Esta é a primeira vez em 60 anos que um ex-chefe de Estado vai ao tribunal por esse motivo

Redação, O Estado de S.Paulo

21 de novembro de 2020 | 16h19

PARIS - O ex-presidente francês Nicolas Sarkozy será julgado na segunda-feira, 23, em Paris por corrupção e tráfico de influência no chamado caso da escuta telefônica, tornando-se assim o primeiro ex-chefe de Estado a ser julgado por esse motivo em 60 anos.

O ex-presidente de 65 anos, que nega as acusações contra ele, prometeu que seria "combativo" no julgamento sem precedentes desde o estabelecimento da Quinta República em 1958.

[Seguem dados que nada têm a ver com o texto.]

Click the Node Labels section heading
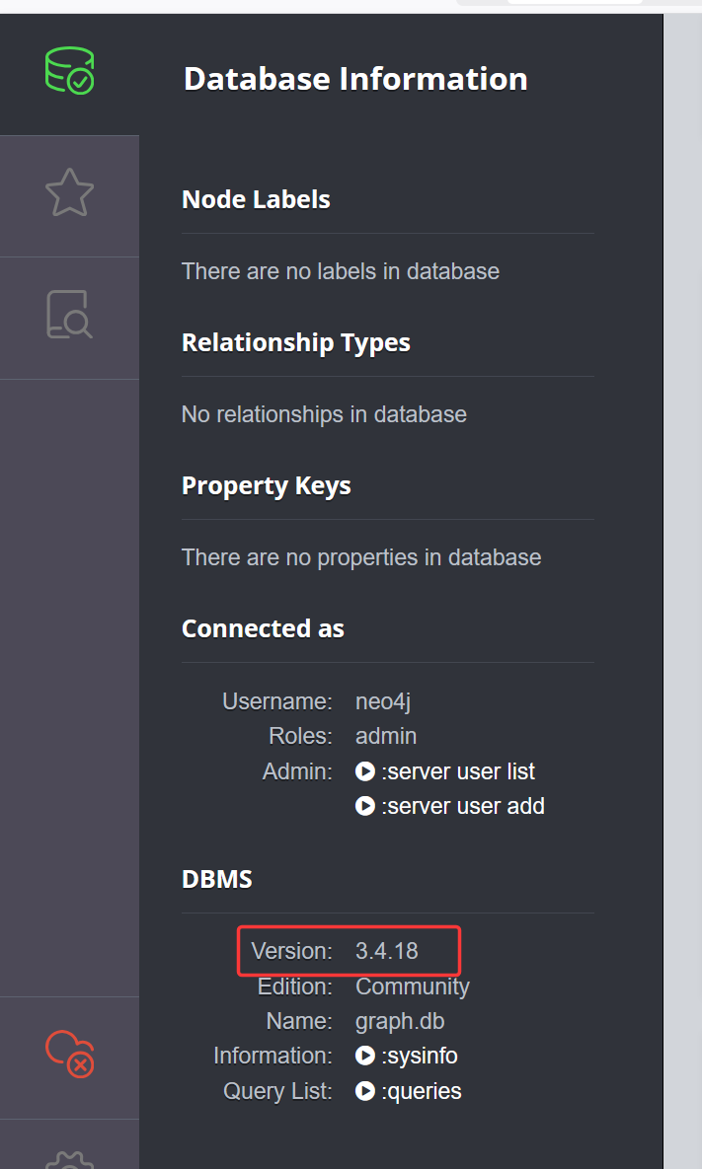Image resolution: width=702 pixels, height=1169 pixels. coord(256,199)
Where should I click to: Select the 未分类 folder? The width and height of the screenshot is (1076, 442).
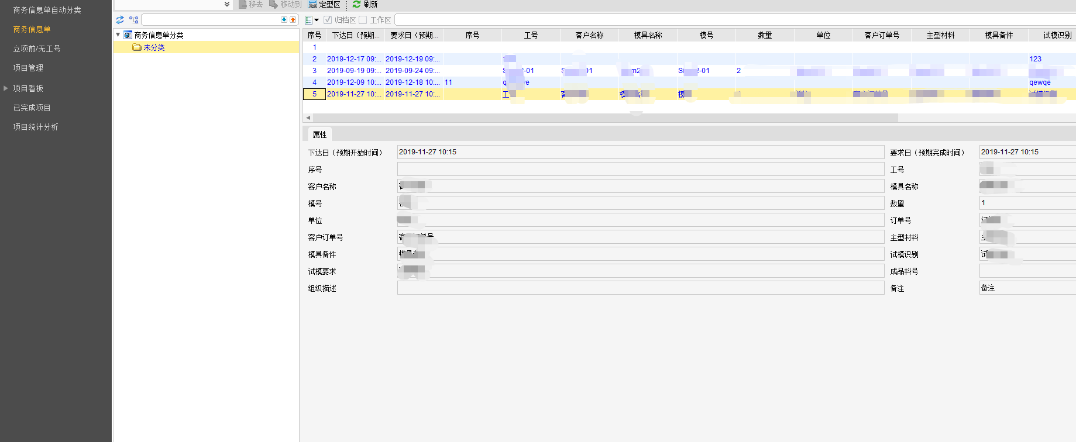coord(154,47)
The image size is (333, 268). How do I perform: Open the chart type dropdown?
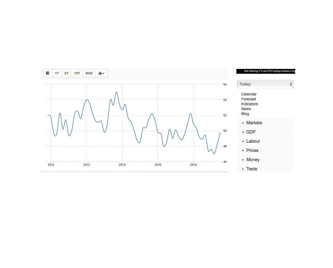(x=101, y=73)
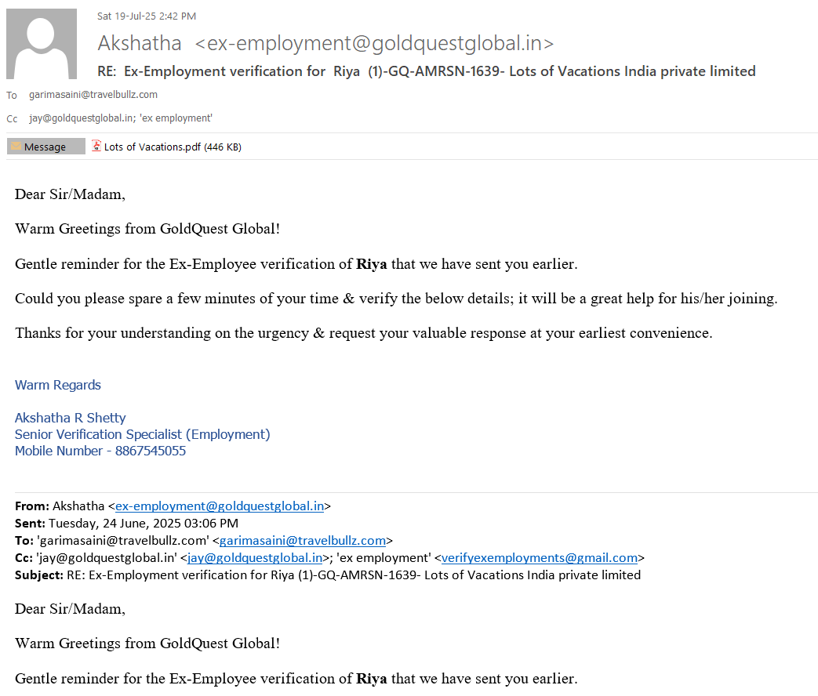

Antes de Sarkozy, outro ex-presidente francês, Jacques Chirac (1995-2007), seu antecessor e durante anos seu mentor político, foi condenado a dois anos de prisão suspensa por peculato, mas sua saúde o impediu de comparecer ao tribunal.

O caso da "escuta telefônica" decorre de outro caso que ameaça Nicolas Sarkozy: suspeitas de que ele recebeu financiamento do regime líbio de Muammar Gaddafi durante a campanha presidencial de 2007 que o levou ao Eliseu.

Os juízes decidiram grampear o telefone do ex-presidente e  descobriram que ele tinha uma linha secreta na qual usava o pseudônimo de “Paul Bismuth”.

Segundo os investigadores, algumas das conversas que Sarkozy teve revelaram a existência de um pacto de corrupção. Junto com seu advogado, Thierry Herzog, Sarkozy teria tentado obter informações secretas de outra investigação por meio do juiz Gilbert Azibert.

Gilber Azibert também teria tentado influenciar seus colegas. Em troca, Sarkozy teria prometido ao magistrado ajudá-lo a conseguir um cargo altamente cobiçado no Conselho de Estado de Mônaco.

Se condenado, o ex-presidente pode pegar uma pena de prisão de até 10 anos e multa máxima de um milhão de euros.

Herzog e Azibert aparecerão ao lado de Sarkozy, também acusados de corrupção e tráfico de influência.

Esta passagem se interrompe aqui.